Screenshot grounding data
+-------+

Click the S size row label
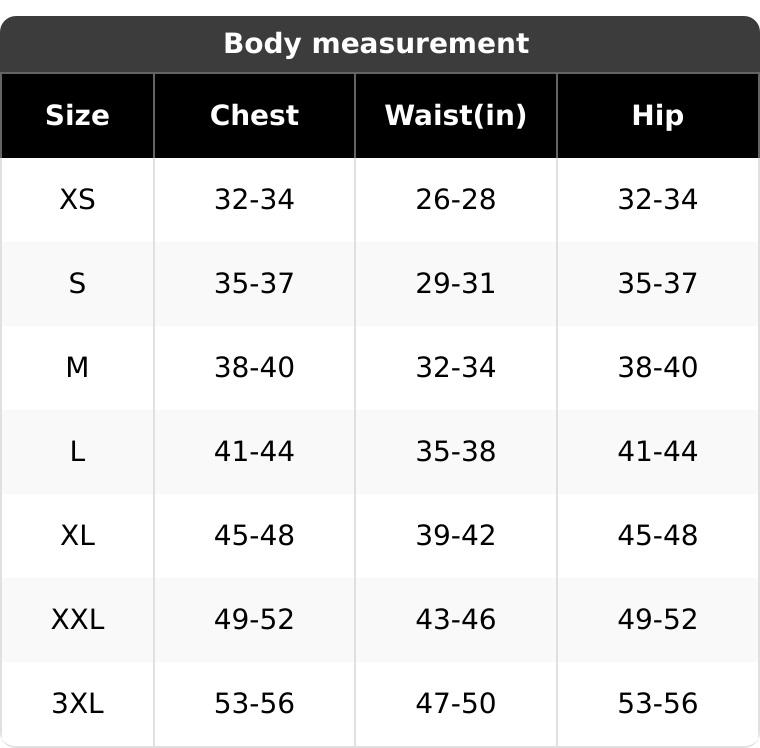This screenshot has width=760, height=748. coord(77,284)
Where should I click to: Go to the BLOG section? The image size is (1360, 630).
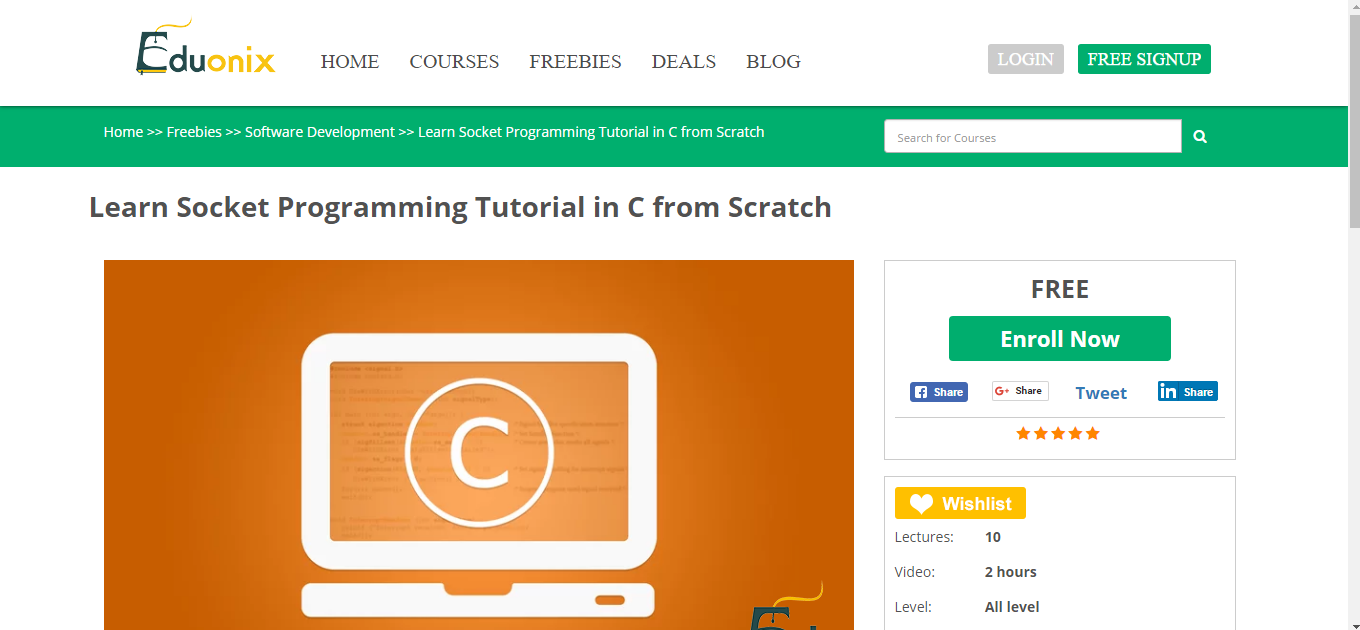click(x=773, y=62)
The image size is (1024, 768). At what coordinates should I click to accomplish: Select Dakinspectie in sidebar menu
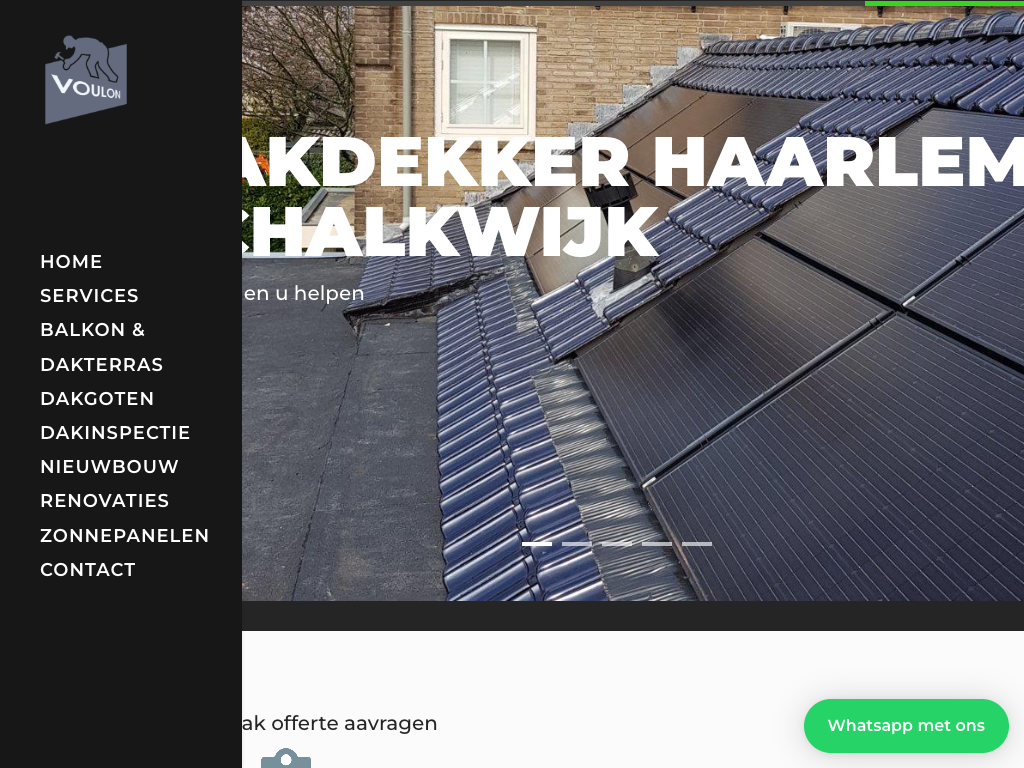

+-------+

WORK INSTRUCTION> Any picture in the data is to be skipped, while each line is returned exactly as written.

YOUR RESPONSE>
Click the S size row label
This screenshot has width=760, height=748. coord(77,284)
Where should I click to: Go to the BLOG section? The image size is (1360, 630).
click(x=773, y=62)
The image size is (1024, 768). At what coordinates should I click to accomplish: Select Dakinspectie in sidebar menu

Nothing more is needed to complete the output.